## Task directions
Repeat the items from the line with "415x381 pixels." through the end of the items, reproducing each line without any change.

## Material provided
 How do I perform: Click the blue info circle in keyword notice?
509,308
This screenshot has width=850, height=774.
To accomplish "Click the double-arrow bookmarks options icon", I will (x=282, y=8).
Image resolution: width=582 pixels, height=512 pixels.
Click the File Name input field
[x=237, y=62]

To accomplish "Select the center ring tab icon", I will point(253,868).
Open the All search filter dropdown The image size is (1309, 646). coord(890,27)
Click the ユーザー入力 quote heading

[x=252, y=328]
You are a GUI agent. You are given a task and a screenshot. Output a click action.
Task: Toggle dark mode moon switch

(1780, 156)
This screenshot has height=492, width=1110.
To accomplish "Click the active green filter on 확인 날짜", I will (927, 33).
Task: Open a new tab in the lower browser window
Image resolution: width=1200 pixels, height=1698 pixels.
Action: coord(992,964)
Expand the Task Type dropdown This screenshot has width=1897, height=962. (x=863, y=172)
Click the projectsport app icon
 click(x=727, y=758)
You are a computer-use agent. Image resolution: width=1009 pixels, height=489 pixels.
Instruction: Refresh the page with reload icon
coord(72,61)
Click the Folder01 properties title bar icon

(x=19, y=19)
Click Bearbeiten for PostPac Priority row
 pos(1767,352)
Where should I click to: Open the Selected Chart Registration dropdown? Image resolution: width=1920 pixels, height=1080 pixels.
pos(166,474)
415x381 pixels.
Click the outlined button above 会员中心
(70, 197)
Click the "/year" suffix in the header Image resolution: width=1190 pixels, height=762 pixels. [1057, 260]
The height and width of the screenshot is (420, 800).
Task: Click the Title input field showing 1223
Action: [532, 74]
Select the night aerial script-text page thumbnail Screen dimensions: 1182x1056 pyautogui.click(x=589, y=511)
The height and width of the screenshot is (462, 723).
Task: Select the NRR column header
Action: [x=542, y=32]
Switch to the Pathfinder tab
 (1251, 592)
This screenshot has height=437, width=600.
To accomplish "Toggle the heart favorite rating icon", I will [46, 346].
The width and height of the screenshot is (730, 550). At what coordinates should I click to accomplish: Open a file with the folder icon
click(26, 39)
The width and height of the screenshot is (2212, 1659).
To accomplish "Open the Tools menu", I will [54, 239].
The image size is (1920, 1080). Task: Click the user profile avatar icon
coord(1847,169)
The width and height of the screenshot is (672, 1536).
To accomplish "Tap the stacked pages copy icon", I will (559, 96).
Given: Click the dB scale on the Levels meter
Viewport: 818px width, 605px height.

## Solution to the problem
415x381 pixels.
Click the outlined button above 会员中心
(70, 197)
Click the "/year" suffix in the header Image resolution: width=1190 pixels, height=762 pixels. [1057, 260]
The height and width of the screenshot is (420, 800).
Task: Click the Title input field showing 1223
Action: [532, 74]
Select the night aerial script-text page thumbnail Screen dimensions: 1182x1056 pyautogui.click(x=589, y=511)
The height and width of the screenshot is (462, 723).
Task: Select the NRR column header
Action: [x=542, y=32]
Switch to the Pathfinder tab
 (1251, 592)
This screenshot has height=437, width=600.
To accomplish "Toggle the heart favorite rating icon", I will [46, 346].
The width and height of the screenshot is (730, 550). At what coordinates should I click to accomplish: Open a file with the folder icon
click(26, 39)
The width and height of the screenshot is (2212, 1659).
To accomplish "Open the Tools menu", I will [54, 239].
The image size is (1920, 1080). Task: Click the user profile avatar icon
coord(1847,169)
The width and height of the screenshot is (672, 1536).
To accomplish "Tap the stacked pages copy icon", I will (559, 96).
Given: Click the dB scale on the Levels meter
Viewport: 818px width, 605px height.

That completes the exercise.